The extradition hearing is set to continue on April 10 and 12. The court agreed to release Korkmaz in the meantime provided that a sum of €30,000 was paid as a personal guarantee with a further €100,000 bond from a credible guarantor.
However, Korkmaz, who was arrested on March 22, was transported to the central prisons under heavy security after he failed to secure the bonds.
Korkmaz, who has been living in Cyprus for a number of years after being recognised as a political refugee and who possessed Cypriot travel documents, was arrested at Larnaca airport from where he was to travel to Athens, after it emerged during passport control that the German authorities had issued a European arrest warrant and extradition against him on March 19.
He was wanted in connection with terrorism offences allegedly committed between 2013 and 2015 in Germany, reportedly concerning links to the Kurdistan Workers’ Party (PKK).
Korkmaz, reportedly stayed in Germany between 2013 and 2014 and last visited the country in 2015.
His arrest caused a reaction in the Kurdish community living in Cyprus, which is calling for his release and which gathered to protest outside the court on Tuesday.
An online petition that has been launched, addressed to the justice minister, calling for Korkmaz’s release, argues that other European countries ignore such requests on Kurdish fighters.

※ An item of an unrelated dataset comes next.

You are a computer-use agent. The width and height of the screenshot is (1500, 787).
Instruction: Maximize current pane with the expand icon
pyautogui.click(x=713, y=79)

According to the authors of the petition, Germany issued the arrest warrant against Korkmaz on the request of Turkey since the latter is unable to arrest Kurdish fighters “and is asking Germany to do its dirty work”.
Taking into account the hundreds of thousands of arrests and jail detentions in Turkey, the petition says, many European countries ignore such demands by Turkey against Kurdish fighters.
“It is disappointing to see that Cyprus is willing to apply such warrants, a country that has been invaded by Turkey and continues to deal with Turkish threats and interventions in the Cypriot exclusive, economic zone,” it says.
Hundreds of thousands of Kurdish fighters today live all over Europe as political refugees, it says, but Turkey, can, at any given moment, abolish and break the entire political asylum system with a simple ‘terrorism’ accusation. The petition gives as glaring example that of the case of “Kurdish leader” Abdullah Ocalan in which case “political asylum failed miserably.”
It said that the signatories are calling on political parties, trade unions, artistic and other organisations, on all democrats and supporters of the Kurdish struggle, “to mobilise for the immediate release of the Kurdish fighter.”